Sur la décision fixant le pays de destination :
15. En premier lieu, la décision portant obligation de quitter le territoire français n’étant pas entachée d’illégalité, le moyen selon lequel la décision fixant le pays de destination serait illégale par voie de conséquence de l’illégalité de cette obligation doit être écarté.
16. En deuxième lieu, la décision vise l’article 3 de la convention européenne de sauvegarde des droits de l’homme et des libertés fondamentales et indique que l’intéressé n’apporte aucun élément permettant de considérer qu’il serait exposé à des peines ou traitements contraires à cette convention en cas de retour dans son pays d’origine. Ainsi, la décision fixant le pays de destination comporte l’énoncé des considérations de droit et de fait qui en constituent le fondement. Elle est, par suite, suffisamment motivée.
17. En dernier lieu, aux termes de l’article 3 de la convention européenne de sauvegarde des droits de l’homme et des libertés fondamentales : « Nul ne peut être soumis à la torture ni à des peines ou des traitements inhumains ou dégradants ».
18. M. B… ne produit aucun élément au soutien de son allégation selon laquelle il risquerait personnellement de subir des traitements inhumains ou dégradants en cas de retour dans son pays d’origine. Le moyen ne peut donc qu’être écarté.
19. Il résulte de tout ce qui précède que la requête d’appel de M. B… est manifestement dépourvue de fondement et doit être rejetée en application du dernier alinéa de l’article R. 222-1 du code de justice administrative. Par voie de conséquence, les conclusions présentées à fin d’injonction et d’astreinte, ainsi que celles présentées au titre de l’article L. 761-1 du code de justice administrative doivent, également, être rejetées.
ORDONNE :
Article 1er : La requête de M. B… est rejetée.

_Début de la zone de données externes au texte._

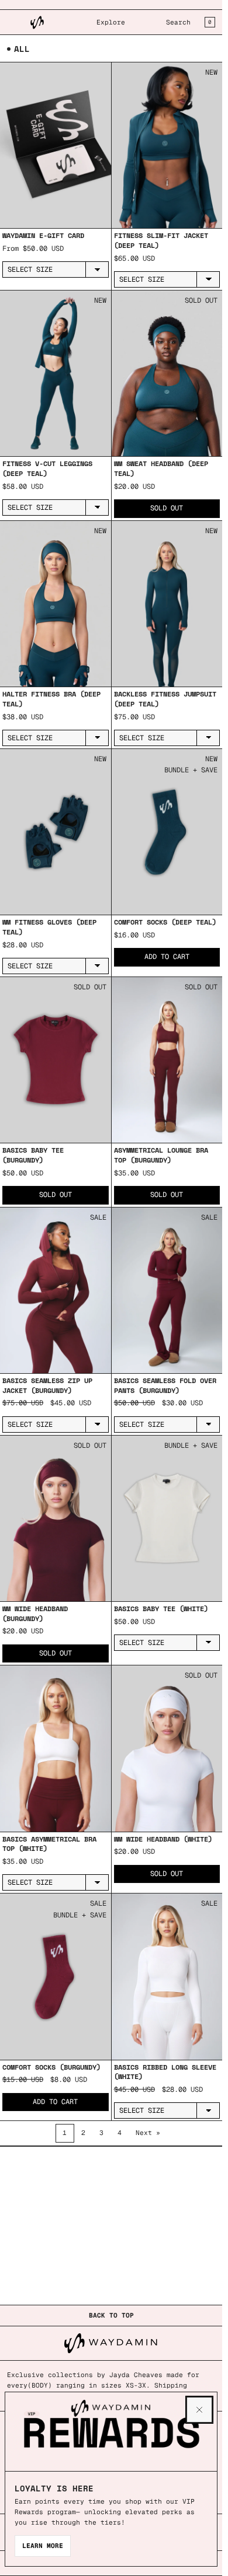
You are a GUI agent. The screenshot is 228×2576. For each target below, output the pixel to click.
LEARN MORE (42, 2546)
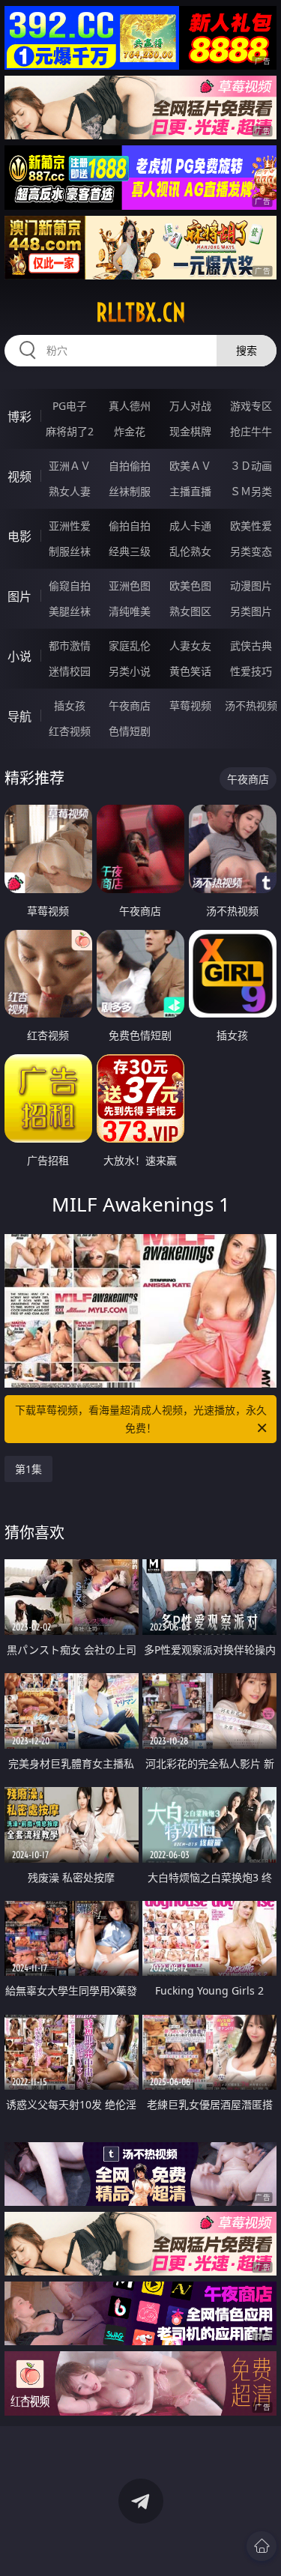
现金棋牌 (190, 431)
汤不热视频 (251, 705)
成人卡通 (190, 525)
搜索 (246, 350)
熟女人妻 (70, 491)
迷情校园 (70, 671)
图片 (19, 596)
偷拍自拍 (130, 525)
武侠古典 (251, 645)
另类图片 (251, 611)
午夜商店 (130, 705)
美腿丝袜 (70, 611)
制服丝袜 (70, 551)
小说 (19, 656)
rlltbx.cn (141, 312)
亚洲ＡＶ (70, 466)
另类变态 (251, 551)
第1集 (28, 1469)
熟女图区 (190, 611)
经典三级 (130, 551)
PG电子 (69, 406)
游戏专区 (251, 406)
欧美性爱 (251, 525)
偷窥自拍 (70, 585)
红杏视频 (70, 731)
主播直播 (190, 491)
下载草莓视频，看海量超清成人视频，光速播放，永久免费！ (141, 1419)
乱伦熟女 (190, 551)
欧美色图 (190, 585)
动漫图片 (251, 585)
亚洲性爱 (70, 525)
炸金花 (129, 431)
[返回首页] (262, 2546)
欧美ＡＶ (190, 466)
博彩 (19, 416)
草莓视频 (190, 705)
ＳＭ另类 (251, 491)
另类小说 (130, 671)
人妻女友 (190, 645)
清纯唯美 (130, 611)
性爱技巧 (251, 671)
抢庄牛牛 (251, 431)
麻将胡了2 (70, 431)
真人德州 (130, 406)
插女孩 (69, 705)
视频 (19, 476)
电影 (19, 536)
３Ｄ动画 (251, 466)
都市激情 (70, 645)
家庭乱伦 (130, 645)
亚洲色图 (130, 585)
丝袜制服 (130, 491)
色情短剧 (130, 731)
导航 (19, 716)
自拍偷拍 (130, 466)
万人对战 (190, 406)
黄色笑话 (190, 671)
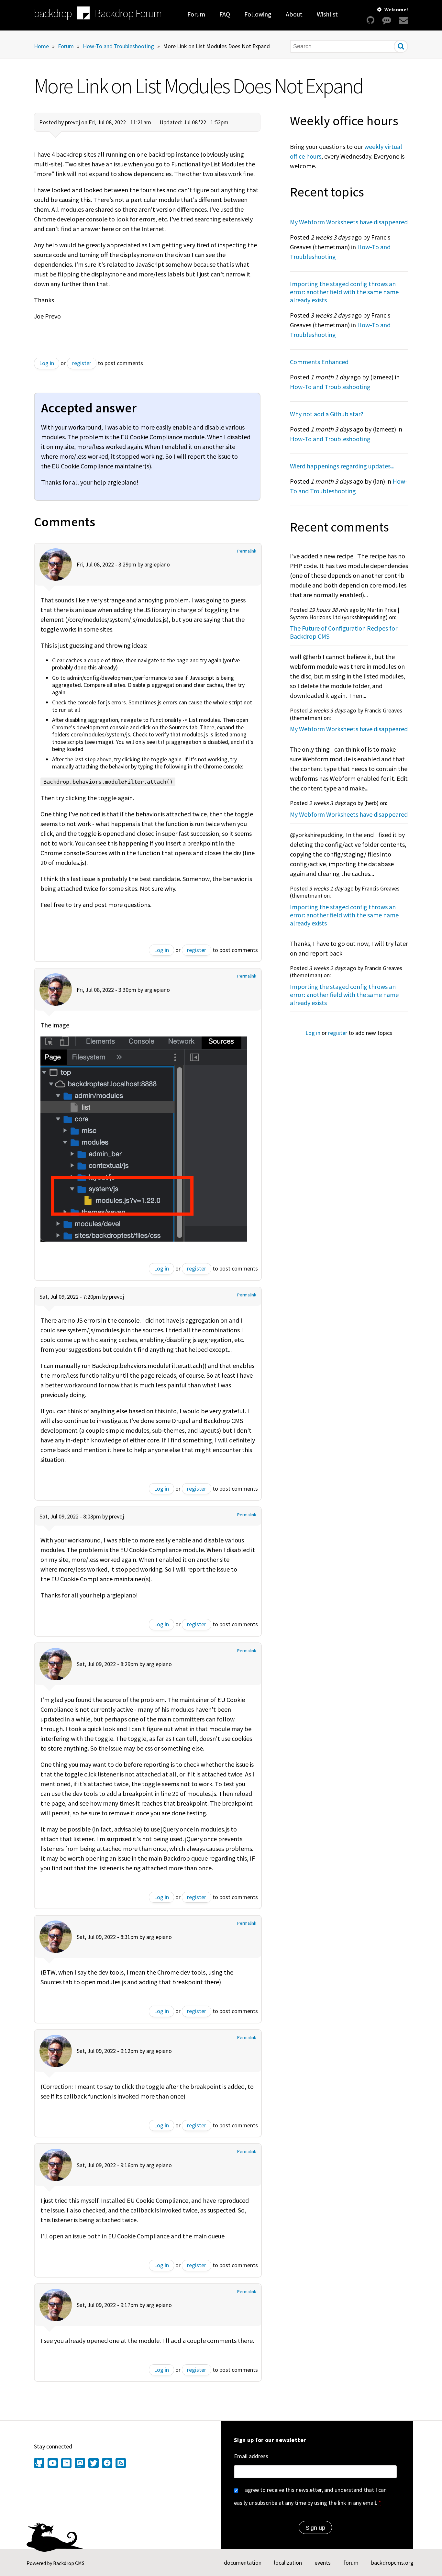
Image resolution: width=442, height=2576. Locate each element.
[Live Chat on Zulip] (387, 20)
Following (257, 14)
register (81, 363)
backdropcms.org (392, 2562)
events (323, 2562)
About (294, 14)
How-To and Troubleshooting (118, 46)
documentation (242, 2562)
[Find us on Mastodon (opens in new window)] (80, 2463)
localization (288, 2562)
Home (41, 46)
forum (351, 2562)
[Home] (83, 13)
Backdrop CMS (68, 2563)
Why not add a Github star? (326, 414)
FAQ (224, 14)
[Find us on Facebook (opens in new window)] (107, 2463)
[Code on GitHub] (370, 20)
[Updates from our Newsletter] (402, 20)
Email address (251, 2456)
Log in (46, 363)
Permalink (246, 551)
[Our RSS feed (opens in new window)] (120, 2463)
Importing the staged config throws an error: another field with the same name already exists (344, 292)
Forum (196, 14)
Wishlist (327, 14)
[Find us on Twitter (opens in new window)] (93, 2463)
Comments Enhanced (319, 362)
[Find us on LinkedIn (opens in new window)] (66, 2463)
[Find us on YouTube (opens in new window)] (53, 2463)
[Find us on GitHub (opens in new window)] (40, 2463)
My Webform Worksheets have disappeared (349, 222)
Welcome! (396, 9)
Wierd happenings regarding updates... (342, 466)
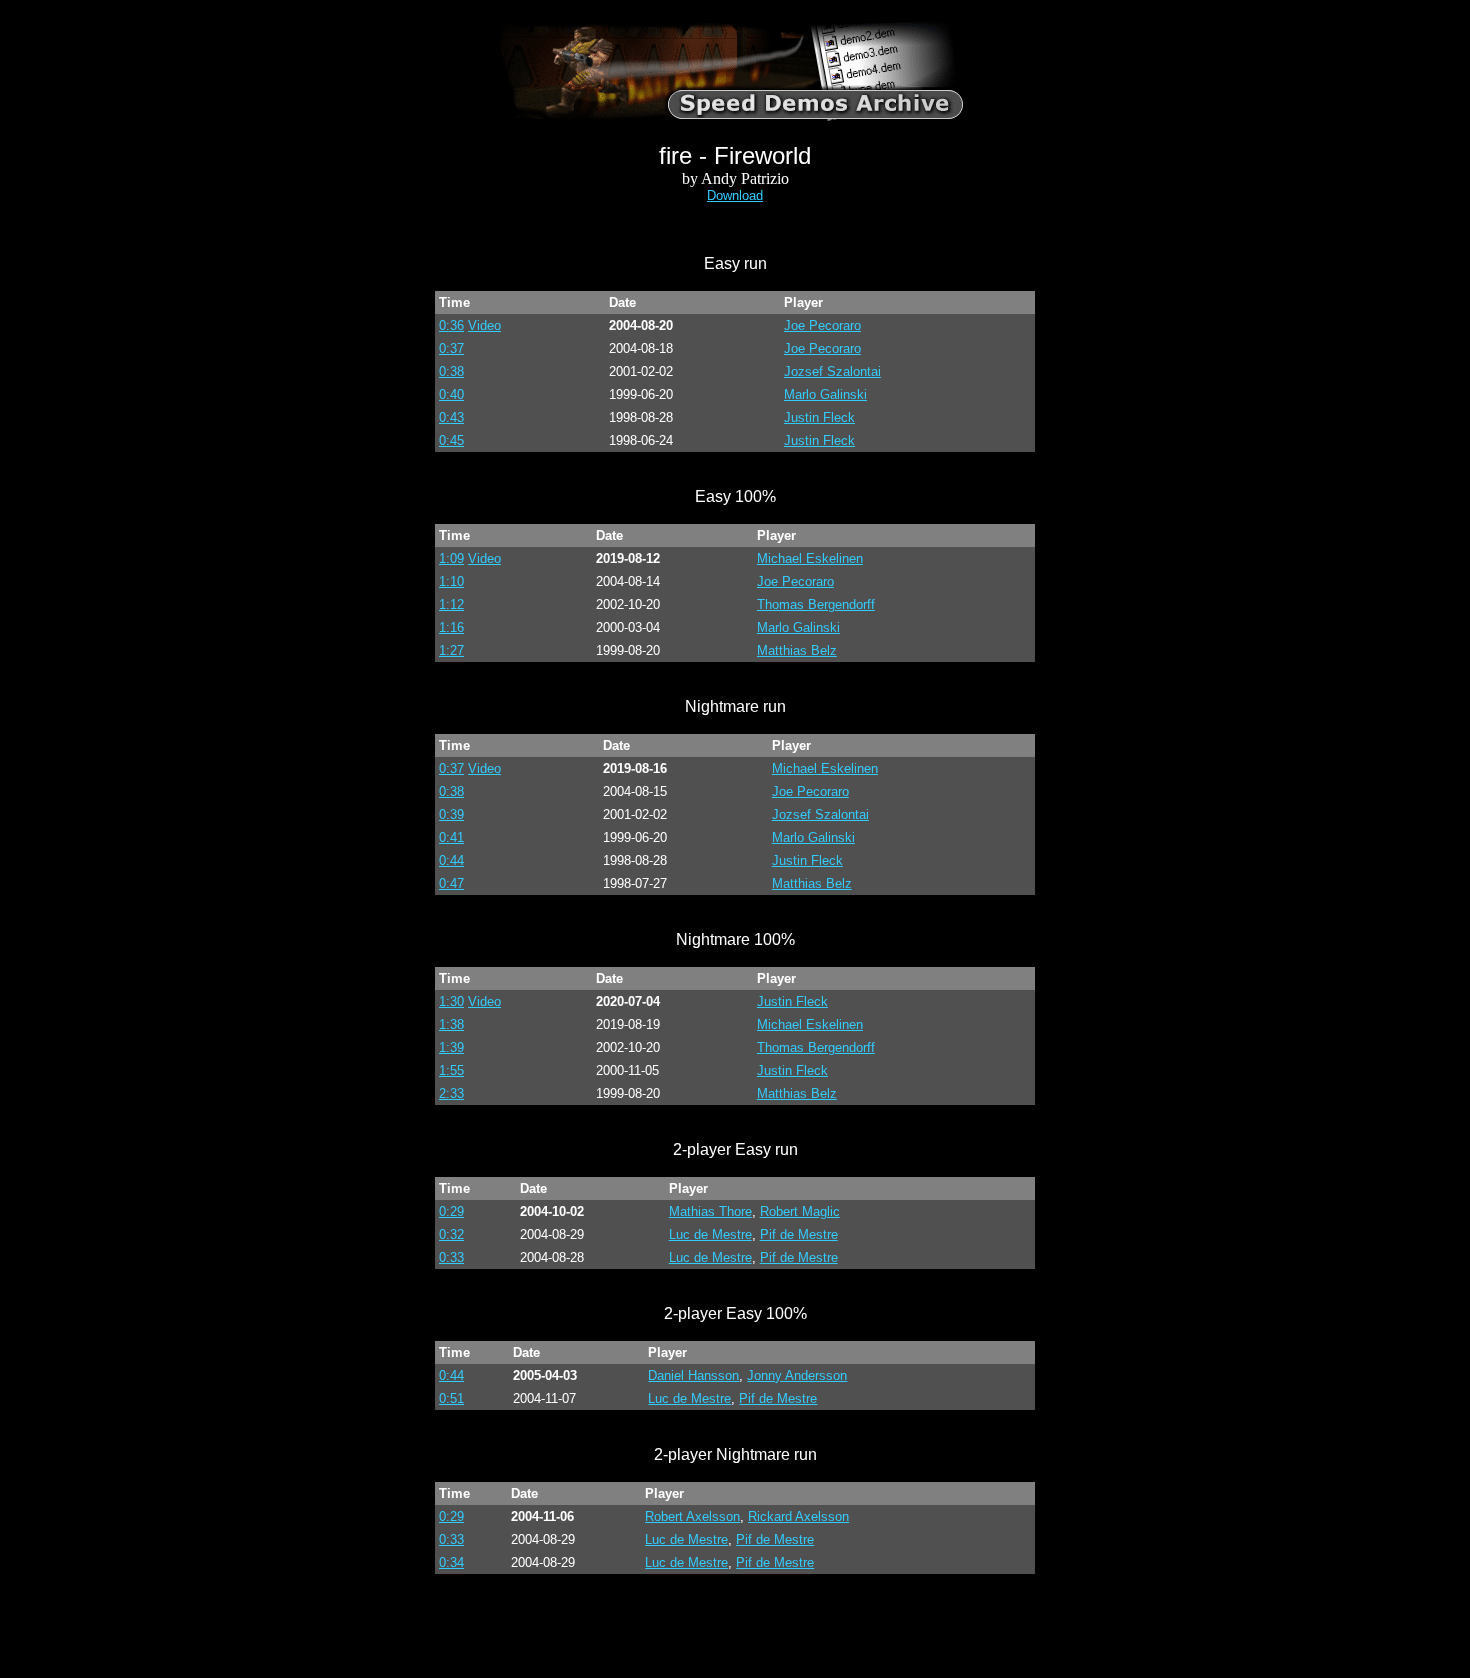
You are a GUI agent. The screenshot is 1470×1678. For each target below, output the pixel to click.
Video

Article 2 : La présente ordonnance sera notifiée à M. A… B….
Copie en sera adressée au préfet de la Seine-Maritime.
Fait à Paris, le 20 mai 2026.
Le président de la 5ème chambre,
A. BARTHEZ
La République mande et ordonne au ministre de l’intérieur en ce qui le concerne, ou à tous commissaires de justice à ce requis en ce qui concerne les voies de droit commun contre les parties privées, de pourvoir à l’exécution de la présente décision.